WORK ORDER
Wherever "marker" appears in a line of the listing, report that line.

_ _ _ _ _

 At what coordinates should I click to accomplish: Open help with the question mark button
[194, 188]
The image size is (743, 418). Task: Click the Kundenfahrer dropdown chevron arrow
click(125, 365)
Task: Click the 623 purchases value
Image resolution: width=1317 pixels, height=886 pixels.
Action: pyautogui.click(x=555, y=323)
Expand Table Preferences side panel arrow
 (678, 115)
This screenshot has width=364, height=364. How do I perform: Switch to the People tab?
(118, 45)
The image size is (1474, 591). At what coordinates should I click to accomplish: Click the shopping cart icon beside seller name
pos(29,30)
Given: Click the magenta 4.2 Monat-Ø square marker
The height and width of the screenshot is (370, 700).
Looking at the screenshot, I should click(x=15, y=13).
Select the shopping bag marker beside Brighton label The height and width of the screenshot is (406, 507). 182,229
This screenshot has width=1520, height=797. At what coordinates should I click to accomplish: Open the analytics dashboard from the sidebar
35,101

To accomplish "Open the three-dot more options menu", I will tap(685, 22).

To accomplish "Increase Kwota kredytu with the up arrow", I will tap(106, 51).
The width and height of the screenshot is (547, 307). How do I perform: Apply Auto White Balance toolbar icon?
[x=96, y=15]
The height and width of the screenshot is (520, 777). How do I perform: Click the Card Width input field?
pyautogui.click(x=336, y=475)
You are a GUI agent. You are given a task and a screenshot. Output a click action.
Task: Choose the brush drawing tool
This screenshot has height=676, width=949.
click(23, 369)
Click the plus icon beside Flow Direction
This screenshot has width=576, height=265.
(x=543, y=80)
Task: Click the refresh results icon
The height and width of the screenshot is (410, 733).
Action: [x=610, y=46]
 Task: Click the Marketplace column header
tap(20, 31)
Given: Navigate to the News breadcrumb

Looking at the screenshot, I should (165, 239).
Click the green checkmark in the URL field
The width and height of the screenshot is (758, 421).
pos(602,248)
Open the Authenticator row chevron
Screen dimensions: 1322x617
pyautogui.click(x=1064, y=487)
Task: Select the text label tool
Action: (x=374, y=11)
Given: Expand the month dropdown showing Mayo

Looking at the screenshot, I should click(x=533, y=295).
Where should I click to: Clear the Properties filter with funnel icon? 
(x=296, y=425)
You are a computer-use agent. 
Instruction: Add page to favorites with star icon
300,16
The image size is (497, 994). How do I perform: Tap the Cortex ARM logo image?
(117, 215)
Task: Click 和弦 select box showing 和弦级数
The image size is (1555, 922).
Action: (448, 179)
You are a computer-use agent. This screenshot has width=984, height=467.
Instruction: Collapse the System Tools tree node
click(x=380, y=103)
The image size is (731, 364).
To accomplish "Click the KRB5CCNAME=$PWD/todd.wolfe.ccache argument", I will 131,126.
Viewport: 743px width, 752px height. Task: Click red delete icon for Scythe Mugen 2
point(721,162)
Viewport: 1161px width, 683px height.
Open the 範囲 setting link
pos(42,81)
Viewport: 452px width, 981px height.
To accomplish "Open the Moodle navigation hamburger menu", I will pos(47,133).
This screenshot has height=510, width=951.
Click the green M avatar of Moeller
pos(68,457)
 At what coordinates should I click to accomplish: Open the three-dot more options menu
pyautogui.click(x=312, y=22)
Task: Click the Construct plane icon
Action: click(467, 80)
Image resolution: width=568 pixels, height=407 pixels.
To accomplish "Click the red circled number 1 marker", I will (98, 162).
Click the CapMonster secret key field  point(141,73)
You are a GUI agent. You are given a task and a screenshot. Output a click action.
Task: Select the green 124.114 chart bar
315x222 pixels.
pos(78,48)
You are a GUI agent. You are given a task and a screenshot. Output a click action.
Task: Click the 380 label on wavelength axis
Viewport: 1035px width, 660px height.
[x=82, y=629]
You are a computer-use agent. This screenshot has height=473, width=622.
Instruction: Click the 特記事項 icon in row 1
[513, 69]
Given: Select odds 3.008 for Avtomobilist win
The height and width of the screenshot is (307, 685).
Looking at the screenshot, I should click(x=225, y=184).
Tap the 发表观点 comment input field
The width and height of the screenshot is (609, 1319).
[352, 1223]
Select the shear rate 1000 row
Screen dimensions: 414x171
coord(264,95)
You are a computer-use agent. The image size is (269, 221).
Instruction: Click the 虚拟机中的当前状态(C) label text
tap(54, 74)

_ _ _ _ _

PROBLEM SOLUTION
Given: Click the magenta 4.2 Monat-Ø square marker
Select the shopping bag marker beside Brighton label The height and width of the screenshot is (406, 507). 182,229
To accomplish "Click the red circled number 1 marker", I will (98, 162).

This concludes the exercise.